What we could have done but didn’t do
The astute readers among us might have a few questions at this point, like why we don’t use spot instances, or turn down unused capacity at night? The answer begins with Kubernetes, which we use to orchestrate our workloads.
Kubernetes doesn’t like being turned off; it’s state storage layer, etcd, depends on the Raft consensus algorithm to maintain consistency. If too many nodes are lost, it requires manual intervention to restart, making a nightly cluster shutdown nearly impossible. We’ve used horizontal and vertical auto-scaling on our clusters for several years, allowing us to automatically reduce cluster capacity during periods of low load, and get most of the benefits of turning off instances on a schedule.

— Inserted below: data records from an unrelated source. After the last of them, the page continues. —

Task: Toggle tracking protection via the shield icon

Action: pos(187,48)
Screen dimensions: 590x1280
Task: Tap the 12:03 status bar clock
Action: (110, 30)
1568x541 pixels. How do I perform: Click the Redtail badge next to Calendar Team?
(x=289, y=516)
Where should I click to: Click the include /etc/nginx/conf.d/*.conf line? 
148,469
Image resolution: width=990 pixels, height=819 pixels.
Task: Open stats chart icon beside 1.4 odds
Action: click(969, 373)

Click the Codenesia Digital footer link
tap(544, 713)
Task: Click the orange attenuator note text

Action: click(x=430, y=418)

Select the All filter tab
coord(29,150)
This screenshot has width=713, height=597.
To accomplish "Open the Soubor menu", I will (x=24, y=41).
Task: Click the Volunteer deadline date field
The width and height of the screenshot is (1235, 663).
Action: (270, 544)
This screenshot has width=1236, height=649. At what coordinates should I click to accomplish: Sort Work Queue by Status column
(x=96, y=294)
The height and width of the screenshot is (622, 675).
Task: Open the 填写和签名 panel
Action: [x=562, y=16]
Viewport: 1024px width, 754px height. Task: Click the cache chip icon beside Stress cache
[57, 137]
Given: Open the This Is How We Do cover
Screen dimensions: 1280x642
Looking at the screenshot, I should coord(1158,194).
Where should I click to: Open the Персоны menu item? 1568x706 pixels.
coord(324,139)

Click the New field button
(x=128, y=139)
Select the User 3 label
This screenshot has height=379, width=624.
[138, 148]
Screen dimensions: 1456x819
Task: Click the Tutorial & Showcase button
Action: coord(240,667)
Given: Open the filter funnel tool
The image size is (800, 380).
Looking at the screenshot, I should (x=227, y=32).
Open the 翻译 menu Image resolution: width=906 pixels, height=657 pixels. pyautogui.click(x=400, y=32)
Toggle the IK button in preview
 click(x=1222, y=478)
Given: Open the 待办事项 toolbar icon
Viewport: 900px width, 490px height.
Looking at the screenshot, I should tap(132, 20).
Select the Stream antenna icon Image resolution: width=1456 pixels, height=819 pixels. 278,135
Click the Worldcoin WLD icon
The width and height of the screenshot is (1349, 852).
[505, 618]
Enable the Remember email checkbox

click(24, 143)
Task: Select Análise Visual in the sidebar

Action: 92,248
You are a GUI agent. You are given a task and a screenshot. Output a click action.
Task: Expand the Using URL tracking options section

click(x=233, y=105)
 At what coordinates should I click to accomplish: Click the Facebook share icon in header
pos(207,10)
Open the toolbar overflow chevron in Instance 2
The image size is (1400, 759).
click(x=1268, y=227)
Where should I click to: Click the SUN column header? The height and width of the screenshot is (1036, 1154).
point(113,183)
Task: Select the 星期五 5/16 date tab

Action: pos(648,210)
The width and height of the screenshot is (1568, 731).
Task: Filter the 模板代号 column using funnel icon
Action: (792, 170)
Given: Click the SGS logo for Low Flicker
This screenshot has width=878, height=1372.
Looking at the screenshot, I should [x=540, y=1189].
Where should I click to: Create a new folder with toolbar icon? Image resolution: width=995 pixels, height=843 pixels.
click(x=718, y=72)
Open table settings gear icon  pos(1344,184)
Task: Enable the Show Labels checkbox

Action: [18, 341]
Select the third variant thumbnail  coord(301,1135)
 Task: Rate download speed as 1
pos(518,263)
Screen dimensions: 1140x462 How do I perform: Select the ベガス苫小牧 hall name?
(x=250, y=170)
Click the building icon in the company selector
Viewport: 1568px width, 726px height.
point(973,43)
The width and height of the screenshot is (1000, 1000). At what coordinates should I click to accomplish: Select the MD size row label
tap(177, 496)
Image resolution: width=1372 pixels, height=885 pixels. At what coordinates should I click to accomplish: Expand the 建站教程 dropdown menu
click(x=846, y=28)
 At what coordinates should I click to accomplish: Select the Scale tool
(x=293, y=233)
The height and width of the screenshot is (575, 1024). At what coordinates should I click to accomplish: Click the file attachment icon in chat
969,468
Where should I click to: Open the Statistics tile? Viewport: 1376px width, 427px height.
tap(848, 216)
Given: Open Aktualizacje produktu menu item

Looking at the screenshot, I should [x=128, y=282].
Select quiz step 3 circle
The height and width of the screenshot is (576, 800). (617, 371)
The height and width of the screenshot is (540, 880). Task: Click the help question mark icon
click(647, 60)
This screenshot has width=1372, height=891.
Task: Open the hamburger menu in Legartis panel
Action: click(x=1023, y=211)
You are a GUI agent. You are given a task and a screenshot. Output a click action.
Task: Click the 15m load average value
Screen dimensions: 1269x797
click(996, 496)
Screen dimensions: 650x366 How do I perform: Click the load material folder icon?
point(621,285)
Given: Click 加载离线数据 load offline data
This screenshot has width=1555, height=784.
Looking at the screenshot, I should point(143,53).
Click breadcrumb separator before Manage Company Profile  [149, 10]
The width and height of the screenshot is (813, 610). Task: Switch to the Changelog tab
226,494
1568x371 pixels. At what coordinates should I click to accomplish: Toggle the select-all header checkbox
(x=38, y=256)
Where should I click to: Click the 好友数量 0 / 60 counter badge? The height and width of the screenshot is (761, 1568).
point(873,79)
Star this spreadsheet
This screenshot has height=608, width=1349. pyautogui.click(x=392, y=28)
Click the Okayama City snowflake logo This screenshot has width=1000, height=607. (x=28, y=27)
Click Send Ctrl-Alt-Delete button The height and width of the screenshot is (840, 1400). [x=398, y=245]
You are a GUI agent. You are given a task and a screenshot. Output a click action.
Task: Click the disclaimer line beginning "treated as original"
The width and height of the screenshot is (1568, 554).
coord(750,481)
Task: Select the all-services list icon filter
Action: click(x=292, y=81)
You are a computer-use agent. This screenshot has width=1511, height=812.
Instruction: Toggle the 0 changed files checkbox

Spot instances are another common technique to save money on EC2. However, when we provisioned our instances, we purchased reserved instances, saving us money each month, at the cost of committing to a particular type of instance for a year. As these contracts expire, we’ll evaluate the suitability of spot instances for their workloads.
The biggest takeaway is that when engineering teams move fast, we often forget things along the way. Big market shifts like COVID are a good opportunity for us to tackle tech debt, and prepare our businesses for future success.